I will present a number of variations on this problem and, if time allows, discuss the fascinating phenomenon of “arctic curve”.

Antoine Chambert-Loir, Electrostatics and number theory

I will consider the following question that combines analysis and number theory: Given a domain D of the complex plane containing the origin, what can one say about the power series with integral coefficients which define a function on D (possibly with poles) ? The first result in this direction was due to the mathematician Émile Borel in a 1893 paper with the mysterious title “Sur un théorème de M. Hadamard” (On a theorem of Mr Hadamard”): there the domain D was simply a disk centered at 0 with radius strictly bigger than 1, and the answer is that then the power series is a rational function.

We will see how its proof combines classical 19th century linear algebra, via simple estimates of determinants provided by that theorem of Hadamard. For generalizations of that result to more general domains D, it appears fruitful to imagine that the complement of D is made of conducting material, and to consider the electric field generated by a single charge at the origin.

If time permits, I would like to explain how more complicated elaborations of this results reappear in some proofs of the transcendence of π.

Serge Cohen

Brenna Conin, Virtual tour of synchrotron SOLEIL

Sébastien Labbé, Introduction to Sage

Cheuk Ting Li, The Mathematical Aspects of Data Compression

Yuri LIma, Billiards and symbolic dynamics

One of the classical examples in dynamical systems are billiards, which were introduced more than a century ago as a simplification of Boltzmann’s model in statistical mechanics. Billiards can represent various facets in dynamics, going from the simplest ones (totally integrable) to the most complicated ones (chaotic). In this talk, we will introduce these billiards, and discuss a technique, called symbolic dynamics, that allows us to understand chaotic billiards.

Stephen Melczer, An Invitation to Enumerative Combinatorics

From DNA sequences, to computer science algorithms, to the network of websites making up the internet, much of the modern world can be modelled by discrete structures (large structures comprised of distinct parts). The field of enumerative combinatorics adapts techniques from pure mathematics to the study of discrete structures, making it perfectly situated both to see the amazing depth and breadth of math, and to illustrate the wide variety of interesting and impactful applications it can address. This talk gives an introduction to the area of enumerative combinatorics, and surveys some of its basic methods. Applications mentioned include topics in theoretical computer science, queuing theory, the complexity of biological networks, non-standard game dice, the shape of biomembranes, lace art, and algebraic statistics.

Jacques-Olivier Moussafir, Some ideas and problems from mathematical finance

First part of the presentation will be about historical background, key steps in the setting of current mathematical finance and some basic facts from probability, in particular the construction of Brownian motion.

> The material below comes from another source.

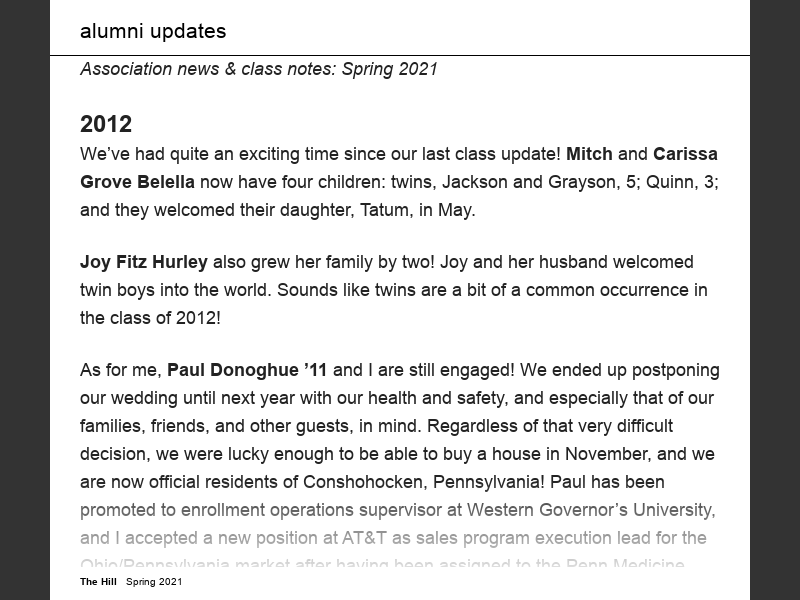Select the 2012 class year heading
The image size is (800, 600).
click(x=106, y=124)
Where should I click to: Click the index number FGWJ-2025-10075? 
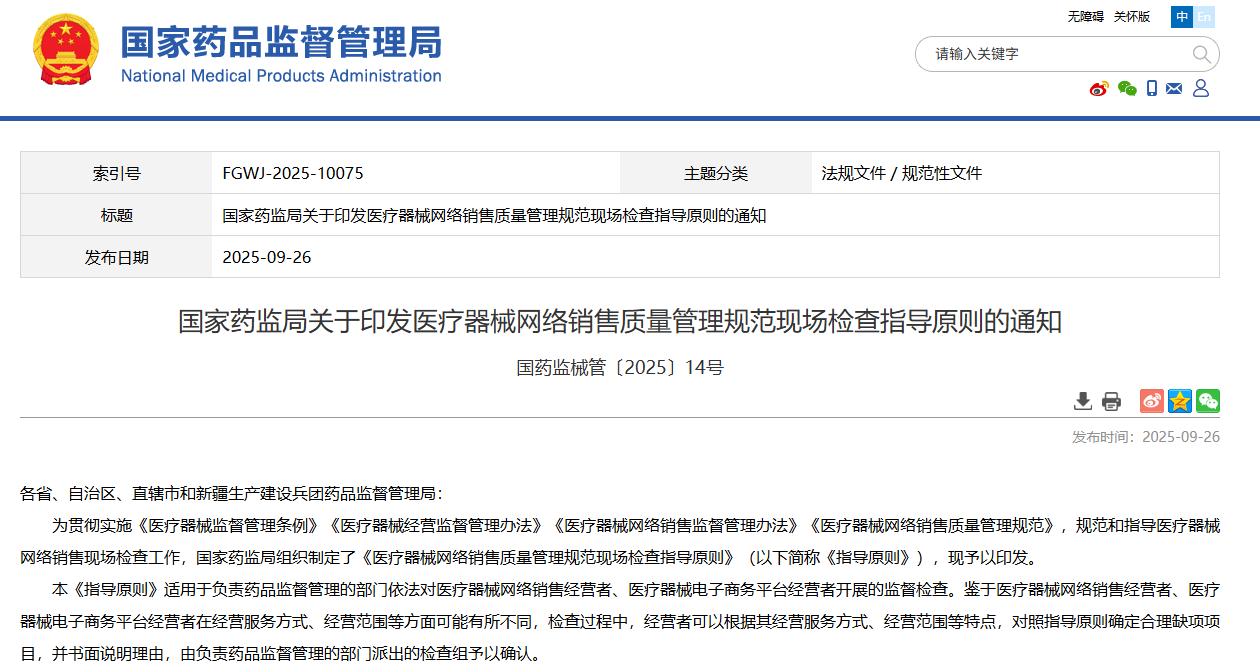(x=293, y=173)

Second part will be about the most important themes, in particular Pricing and Arbitrage, Factor modelling and Hidden Factor Models and finally Limit Order Book modelling. On theme will be about the numerous connections with Physics, in particular Heat equation, Fokker-Planck equation etc.

The largest part of Mathematical Finance makes a large use of relatively technical items, like Lebesgue integral, Probability theory, Continuous Time Random Processes, Martingales, etc. I’ll try to be very light on these technicalities, and present ideas as simply as I possibly can.

Mark van Hoeij, An example of group theory in mathematics: How symmetries in the zometool construction toy determine which pieces can fit together in a loop.